Bret is a 24-year-old native of Indiana. He works at a youth theater in Fort Wayne, Indiana’s second-largest city in the northeastern part of the state. This interview has been lightly edited for clarity: He really is that witty.

“Fort Wayne is a Midwestern city. There’s a lot of camo. They say it’s the city of saints and sinners, because there’s just as many steeples as there are strip clubs. The hills are not alive with the sound of gay.

“I’m privileged because I work in theater, which is a really accepting community — but in general, I feel unsafe more often than I feel safe in this city. My gay roommates and I walk around downtown and all the time we hear things yelled out of cars: Usually ‘queer’ or ‘faggots.’ When I was in college here, I probably noticed a lot more looks, just because of the way I dress. I couldn’t say I’m the most obnoxious with fashion, but… I didn’t dress like I’m from here.

“I came out when I was 19 and I don’t care if people know I’m gay, but I also don’t shout it to the roof, I guess. I went to Chicago Pride last summer and being in that environment — around people who are proud to be who they are — I realized that being gay didn’t mean being a certain something, just that there’s another layer to your onion, so to speak.

- Record excerpts -
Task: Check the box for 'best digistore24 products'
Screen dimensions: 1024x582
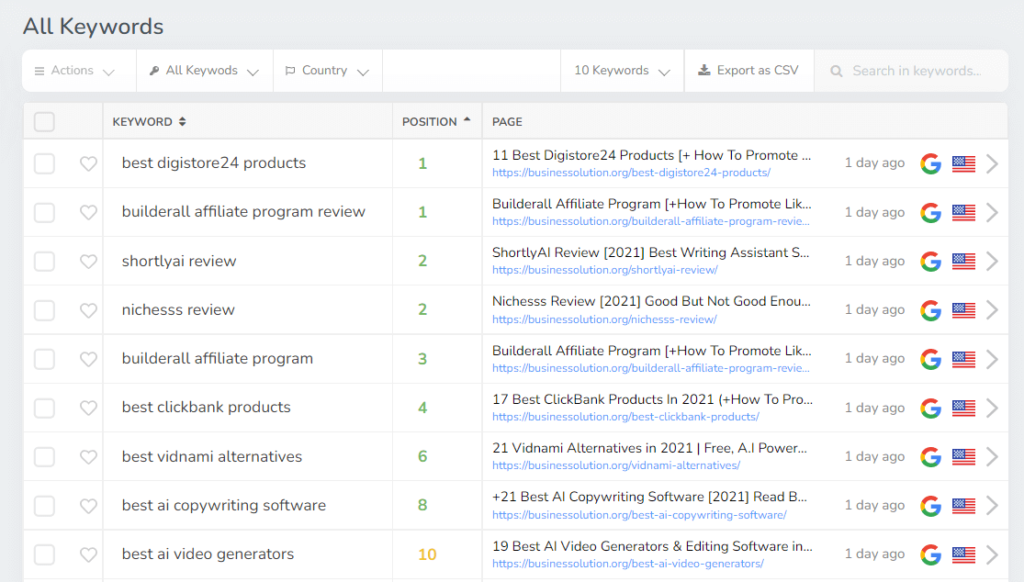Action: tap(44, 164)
...
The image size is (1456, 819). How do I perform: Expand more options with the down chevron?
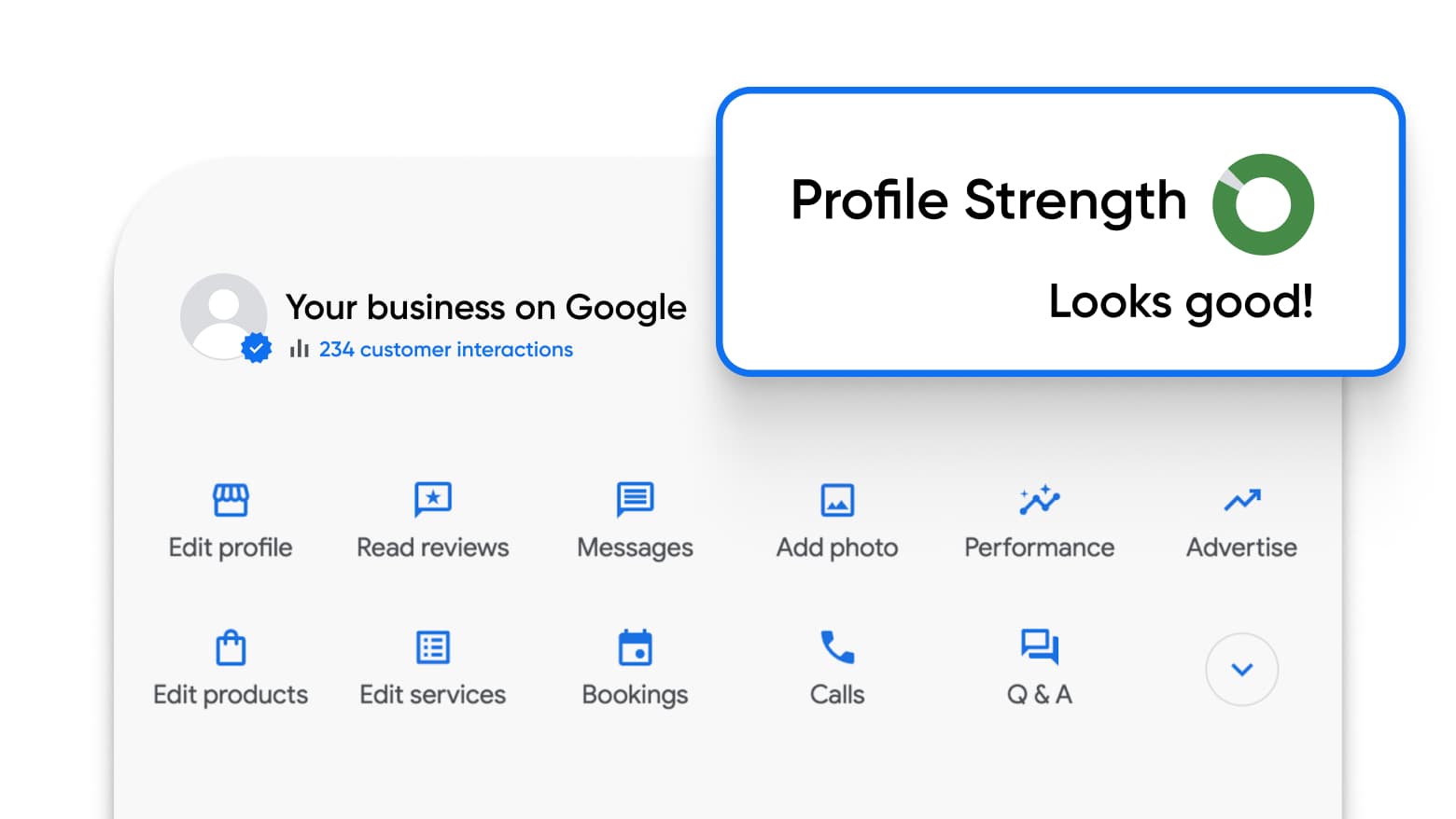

- What you need to do -
Print the stretch of the Fort Wayne interview from "Bret is a 24-year-old" through "is that witty.", word for word.

- Full output -
Bret is a 24-year-old native of Indiana. He works at a youth theater in Fort Wayne, Indiana’s second-largest city in the northeastern part of the state. This interview has been lightly edited for clarity: He really is that witty.